Activities
[a] Decide whether each statement agrees with the passage below on domestic labor and caring for children. For each, answer yes or no and quote the deciding words. (i) The writer names training as the fundamental coin of family life. (ii) The writer does not make money on the writer's biological children. (iii) The writer holds that this kind of work could be taken over by certified professionals.
[b] In the passage below on domestic labor and caring for children, who does the writer say does this work, rather than necessarily the smartest or most savvy?
[c] Continue the passage below on domestic labor and caring for children, starting after its final sentence.

Extract to read
======

I rail against the system that doesn’t value domestic labor, but I wonder sometimes – would I really want to live in a society that managed to fully professionalize what I do? I don’t mind losing money, although it is a struggle sometimes – but I don’t make money on my bio kids, so why would I expect to on other kids? Moreover, the fact that this one kind of work I do can’t be replaced – not by paid caregivers, not by robots, not by certified pros – because the reality is that no matter how awesomely trained and certified you are, the fundamental coin of family life is not money and it is not training – it is family-ness. It is a thing you can’t buy or sell, coin or organize, collectivize or privatize – it is the reality of you are mine and I am yours and I’ll jump in front of a bus to protect you if I have to or more realistically, figure out a way to make the paycheck stretch a little further so that we can go do something fun on Thursday. It isn’t necessarily done best by the smartest guys in the room or the most savvy (although smart savvy people make awesome parents and foster parents too), but by the most ordinary people. And it cannot be replaced, unless you are willing tolerate unbearable harm to children.

======

Provided data
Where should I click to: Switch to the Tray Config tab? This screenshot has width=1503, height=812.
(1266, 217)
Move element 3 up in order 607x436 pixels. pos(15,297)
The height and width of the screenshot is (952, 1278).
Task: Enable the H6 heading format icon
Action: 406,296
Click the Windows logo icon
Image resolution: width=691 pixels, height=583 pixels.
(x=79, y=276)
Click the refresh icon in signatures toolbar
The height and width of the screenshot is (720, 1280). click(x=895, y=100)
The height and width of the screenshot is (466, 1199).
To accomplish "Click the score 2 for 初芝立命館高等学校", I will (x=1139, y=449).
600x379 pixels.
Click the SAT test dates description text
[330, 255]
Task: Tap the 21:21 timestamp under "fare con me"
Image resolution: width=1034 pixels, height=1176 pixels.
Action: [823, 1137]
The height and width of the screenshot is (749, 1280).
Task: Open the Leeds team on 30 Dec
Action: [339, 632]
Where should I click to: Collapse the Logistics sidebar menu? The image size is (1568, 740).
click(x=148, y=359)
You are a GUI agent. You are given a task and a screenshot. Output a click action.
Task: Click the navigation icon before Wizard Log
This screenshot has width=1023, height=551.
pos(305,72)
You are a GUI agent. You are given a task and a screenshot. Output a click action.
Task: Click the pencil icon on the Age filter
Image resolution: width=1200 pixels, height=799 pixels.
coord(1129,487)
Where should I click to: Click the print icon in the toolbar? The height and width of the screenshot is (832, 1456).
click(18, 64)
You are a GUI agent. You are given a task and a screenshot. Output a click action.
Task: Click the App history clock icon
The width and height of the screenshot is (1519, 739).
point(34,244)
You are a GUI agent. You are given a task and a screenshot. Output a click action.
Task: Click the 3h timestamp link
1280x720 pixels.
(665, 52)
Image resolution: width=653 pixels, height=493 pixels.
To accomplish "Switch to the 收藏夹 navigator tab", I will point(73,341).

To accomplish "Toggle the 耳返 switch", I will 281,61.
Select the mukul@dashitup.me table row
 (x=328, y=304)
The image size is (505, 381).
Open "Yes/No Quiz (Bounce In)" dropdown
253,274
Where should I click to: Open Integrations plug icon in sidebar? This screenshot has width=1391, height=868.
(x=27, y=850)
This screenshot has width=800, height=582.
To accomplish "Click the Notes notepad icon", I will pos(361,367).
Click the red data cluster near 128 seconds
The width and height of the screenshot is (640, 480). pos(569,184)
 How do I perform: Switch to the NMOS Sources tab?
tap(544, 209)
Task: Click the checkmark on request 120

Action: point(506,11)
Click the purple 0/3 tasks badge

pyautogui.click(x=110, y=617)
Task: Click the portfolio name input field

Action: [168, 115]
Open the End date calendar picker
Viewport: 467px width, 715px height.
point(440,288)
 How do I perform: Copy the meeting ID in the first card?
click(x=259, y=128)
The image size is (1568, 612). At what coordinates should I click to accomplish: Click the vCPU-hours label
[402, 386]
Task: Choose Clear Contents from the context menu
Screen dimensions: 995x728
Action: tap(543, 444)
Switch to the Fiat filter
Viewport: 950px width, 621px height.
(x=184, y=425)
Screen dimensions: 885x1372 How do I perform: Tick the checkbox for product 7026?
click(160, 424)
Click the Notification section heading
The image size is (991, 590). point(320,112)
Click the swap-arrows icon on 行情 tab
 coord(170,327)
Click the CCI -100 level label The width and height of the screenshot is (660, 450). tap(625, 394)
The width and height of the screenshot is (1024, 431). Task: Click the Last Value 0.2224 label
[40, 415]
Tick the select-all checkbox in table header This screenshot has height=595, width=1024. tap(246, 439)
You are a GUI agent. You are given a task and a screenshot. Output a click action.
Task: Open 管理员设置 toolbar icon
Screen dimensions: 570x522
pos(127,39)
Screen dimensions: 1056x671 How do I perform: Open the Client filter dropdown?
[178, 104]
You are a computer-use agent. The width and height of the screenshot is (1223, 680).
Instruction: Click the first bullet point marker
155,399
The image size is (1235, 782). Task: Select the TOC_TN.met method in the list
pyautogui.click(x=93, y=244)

======

Answers in order
[a]
(i) No: "the fundamental coin of family life is not money and it is not training – it is family-ness."
(ii) Yes: "I don’t make money on my bio kids"
(iii) No: "this one kind of work I do can’t be replaced – not by paid caregivers, not by robots, not by certified pros"

[b] The most ordinary people.

[c]
As much as I would love to see foster parent reimbursements pegged to income (for the lowest income caregivers, often kinship providers who take in family members, the rate of reimbursements are not merely inconvenient, they are appalling), and for us to revisit the question of how domestic family labor is work, I do feel a certain fascination and satisfaction in occupying a space that can’t be bought and sold or made into a job, because it isn’t one. That doesn’t mean it isn’t hard, hard work, but the very inability of the state or ordinary people to really get what it is I am doing is not because anyone is ignorant, it is because we really are very uncomfortable with parenting-as-work – we’re uncomfortable with the idea that it has value to anyone outside of ourselves. Some of that discomfort is dismissive – the idea that either Ann Romney or a woman receiving welfare nursing their respective babies isn’t doing “real” work is destructive. The idea that I’m not a professional Mommy not because I don’t resemble one but because such a thing cannot exist, however, has its uses.
At the margins of the norm one can begin to find a way into the extant reality of a semi-private sphere in which domestic work simultaneously has value and cannot be taken out of the domestic sphere. Only here do you find this – and oddly, I find that hopeful. If we can acknowledge (and we are a long way from fully recognizing and acknowledging this) that some spaces are not well suited to industrialization, are the spheres of an economy that is greater than the formal one, than perhaps we can begin to locate other spaces, also not well suited to extenalization and privatization that we could colonize, hold and adopt as our own.